(Reading passage)

American businessman

Ming Hsieh (谢明 (謝明, Xiè Míng, Hsieh4 Ming2); born 1956) is a billionaire Chinese-born American entrepreneur and philanthropist. He founded Cogent Systems in 1990, and sold it to 3M in 2010. In 2011, he founded a genetic testing technology company, Fulgent Genetics.

==Early life and education==
Ming Hsieh was born in 1956 in Shenyang, the capital city of Liaoning province in Northeast China. His parents were Baoyan and Sun Hsieh.

Because his grandparents lived in Taiwan and his father had also recently lived there, during the Cultural Revolution his family was persecuted as being a part of China's upper middle class and having ties with the Taiwan Nationalist government. As a result, his family was forced to move in 1970 to a small country village near Panjin. Hsieh's formal education was therefore stopped for several years. He was home-schooled by his parents, and learned the trade of electrical engineering from his formally trained father as they built a crude power system for the unelectrified village and did a variety of repair work.

After the Cultural Revolution ended in late 1976, Hsieh studied semiconductor physics at South China University of Technology for two years.

Hsieh's uncle, P.Y. Hsieh, had left China and earned a Master of Science in electrical engineering from the University of Southern California in 1952, and then worked for TRW. This uncle helped him transfer to USC's engineering program in January 1981. Hsieh earned his Bachelor of Science in electrical engineering from USC in 1983 and his Master of Science in electrical engineering (MSEE) in 1984. His parents wanted him to continue and earn a Ph.D., but Hsieh decided to begin his career instead.

==Career==
Hsieh began his professional career in 1985 as a circuit designer for International Rectifier.

He co-founded his first company, AMAX Information Technologies, a high performance computing and storage vendor, which specialized in servers, storage systems and related hardware, with several fellow USC graduates in 1987.

In 1990, together with another USC classmate, he co-founded Cogent Systems, which offered fully automated, high-speed biometric fingerprint-identification system and customized software. He was president, chairman, and CEO of the company. The company went public via an IPO in 2004, and by 2007 had numerous government contracts including the Department of Homeland Security, Federal Bureau of Prisons, FBI and Royal Canadian Mounted Police. Cogent was acquired by 3M in 2010.

(End Reading passage)

### Prompt A
In the Ming Hsieh biography, what subject did Hsieh study at South China University of Technology?
### Prompt B
List every government client named in the Ming Hsieh biography as holding a contract with Cogent Systems by 2007.
### Prompt C
Carry on the Ming Hsieh biography from its last sentence.
The records that come next are separate material and are not part of the biography.

(Data supplied)

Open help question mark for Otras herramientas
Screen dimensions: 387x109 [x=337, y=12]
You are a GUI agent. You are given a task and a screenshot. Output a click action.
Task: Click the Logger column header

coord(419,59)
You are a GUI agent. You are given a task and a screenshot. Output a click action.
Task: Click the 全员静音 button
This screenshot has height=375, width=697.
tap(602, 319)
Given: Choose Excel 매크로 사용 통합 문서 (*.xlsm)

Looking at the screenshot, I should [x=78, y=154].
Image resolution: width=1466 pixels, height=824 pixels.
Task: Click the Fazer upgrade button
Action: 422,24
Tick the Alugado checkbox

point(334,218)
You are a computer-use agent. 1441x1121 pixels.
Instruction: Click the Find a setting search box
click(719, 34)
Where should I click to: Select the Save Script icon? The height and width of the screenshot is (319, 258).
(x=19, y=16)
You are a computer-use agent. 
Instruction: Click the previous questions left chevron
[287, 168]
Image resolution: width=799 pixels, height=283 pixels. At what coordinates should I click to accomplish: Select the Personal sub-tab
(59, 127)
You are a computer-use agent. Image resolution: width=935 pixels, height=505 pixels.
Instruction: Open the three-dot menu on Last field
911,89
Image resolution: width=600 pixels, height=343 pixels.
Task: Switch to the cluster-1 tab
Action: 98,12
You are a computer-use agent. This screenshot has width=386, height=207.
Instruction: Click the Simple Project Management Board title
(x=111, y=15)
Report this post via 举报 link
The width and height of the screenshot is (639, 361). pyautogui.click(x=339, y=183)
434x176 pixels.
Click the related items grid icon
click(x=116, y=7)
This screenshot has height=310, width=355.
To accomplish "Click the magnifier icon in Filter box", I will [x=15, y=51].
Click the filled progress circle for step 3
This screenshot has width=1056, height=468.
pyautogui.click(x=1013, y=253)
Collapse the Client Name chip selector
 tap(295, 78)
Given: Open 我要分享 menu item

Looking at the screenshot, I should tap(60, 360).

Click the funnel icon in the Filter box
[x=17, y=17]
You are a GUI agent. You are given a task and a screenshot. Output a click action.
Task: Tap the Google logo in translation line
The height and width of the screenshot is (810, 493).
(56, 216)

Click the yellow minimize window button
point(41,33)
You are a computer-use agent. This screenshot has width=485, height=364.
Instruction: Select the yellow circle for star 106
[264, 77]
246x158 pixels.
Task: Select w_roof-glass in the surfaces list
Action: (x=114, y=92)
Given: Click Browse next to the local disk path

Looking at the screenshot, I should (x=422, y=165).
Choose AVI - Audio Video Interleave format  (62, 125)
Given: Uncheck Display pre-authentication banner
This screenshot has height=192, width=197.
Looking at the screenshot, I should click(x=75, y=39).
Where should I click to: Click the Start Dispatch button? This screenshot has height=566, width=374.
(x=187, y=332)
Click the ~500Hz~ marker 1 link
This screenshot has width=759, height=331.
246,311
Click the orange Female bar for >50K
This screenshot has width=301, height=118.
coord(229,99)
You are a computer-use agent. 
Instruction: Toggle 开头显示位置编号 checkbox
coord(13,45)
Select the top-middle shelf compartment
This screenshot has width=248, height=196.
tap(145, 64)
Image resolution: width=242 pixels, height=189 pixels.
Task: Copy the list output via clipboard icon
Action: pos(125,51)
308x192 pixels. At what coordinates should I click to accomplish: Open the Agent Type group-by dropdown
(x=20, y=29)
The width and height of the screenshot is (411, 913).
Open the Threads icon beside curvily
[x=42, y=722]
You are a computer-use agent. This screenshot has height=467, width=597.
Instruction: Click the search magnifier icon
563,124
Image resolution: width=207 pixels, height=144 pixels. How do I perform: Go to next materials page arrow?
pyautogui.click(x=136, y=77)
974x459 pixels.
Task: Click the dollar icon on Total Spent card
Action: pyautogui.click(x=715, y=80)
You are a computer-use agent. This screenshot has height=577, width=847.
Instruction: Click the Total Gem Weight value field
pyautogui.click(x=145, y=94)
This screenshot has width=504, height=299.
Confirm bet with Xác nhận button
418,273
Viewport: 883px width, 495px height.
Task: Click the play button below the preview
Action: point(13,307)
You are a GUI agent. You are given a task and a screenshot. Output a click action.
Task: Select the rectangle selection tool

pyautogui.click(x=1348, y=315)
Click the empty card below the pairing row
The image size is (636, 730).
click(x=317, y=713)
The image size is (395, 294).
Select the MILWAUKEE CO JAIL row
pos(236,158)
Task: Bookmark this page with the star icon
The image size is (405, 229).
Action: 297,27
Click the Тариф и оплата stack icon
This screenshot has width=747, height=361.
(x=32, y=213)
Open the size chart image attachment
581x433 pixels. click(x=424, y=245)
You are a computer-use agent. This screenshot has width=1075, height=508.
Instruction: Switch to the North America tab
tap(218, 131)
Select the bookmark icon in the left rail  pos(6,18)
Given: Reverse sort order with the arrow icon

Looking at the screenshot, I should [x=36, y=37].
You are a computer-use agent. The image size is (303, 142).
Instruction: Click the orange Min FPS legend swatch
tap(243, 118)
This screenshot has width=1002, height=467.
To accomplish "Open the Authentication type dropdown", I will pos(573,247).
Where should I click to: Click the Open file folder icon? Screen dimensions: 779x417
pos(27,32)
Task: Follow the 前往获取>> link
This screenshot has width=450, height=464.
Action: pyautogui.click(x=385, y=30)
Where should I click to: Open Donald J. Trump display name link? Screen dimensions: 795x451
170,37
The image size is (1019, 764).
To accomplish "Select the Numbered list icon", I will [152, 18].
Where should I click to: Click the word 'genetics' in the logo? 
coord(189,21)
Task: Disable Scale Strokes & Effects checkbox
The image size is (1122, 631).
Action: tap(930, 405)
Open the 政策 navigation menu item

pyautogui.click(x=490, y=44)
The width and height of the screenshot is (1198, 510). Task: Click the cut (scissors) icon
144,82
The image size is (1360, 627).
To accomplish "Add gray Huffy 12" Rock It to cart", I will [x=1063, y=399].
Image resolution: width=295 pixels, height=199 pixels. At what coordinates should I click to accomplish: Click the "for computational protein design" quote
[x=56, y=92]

(End Data supplied)

### Your response A
Semiconductor physics.

### Your response B
Department of Homeland Security, Federal Bureau of Prisons, FBI, Royal Canadian Mounted Police

### Your response C
In 2011, Hsieh founded Fulgent Therapeutics, a genetic testing company, which is now Fulgent Genetics. He took the company public via IPO in 2016. Hsieh is chairman and CEO of the company.

Hsieh was elected a member of the National Academy of Engineering in 2015.

==Philanthropy==
In October 2006, Hsieh donated $35 million to USC's Viterbi School of Engineering's Department of Electrical Engineering, 100 years after the department and school's founding. In honor of his donation, the department was renamed the USC Ming Hsieh Department of Electrical Engineering. In October 2010, Hsieh donated $50 million to USC for cancer research. He is on the USC Board of Trustees.

In November 2007, Hsieh donated $5.5 million, cash and in-kind, to West Virginia University's Eberly College of Arts and Sciences Department of Forensic Investigative Sciences, one of only ten in the nation. WVU houses the largest Crime Scene Training Complex in the country. In honor of his donation, WVU named a building on their downtown campus, Ming Hsieh Hall.

In February 2014, he donated $1 million to the Children's Hospital Los Angeles.

==Personal life==
Hsieh is a naturalized U.S. citizen. He is married to Eva Hsieh; they reside in Pasadena and have two children. Hsieh also has two adult children from a previous marriage.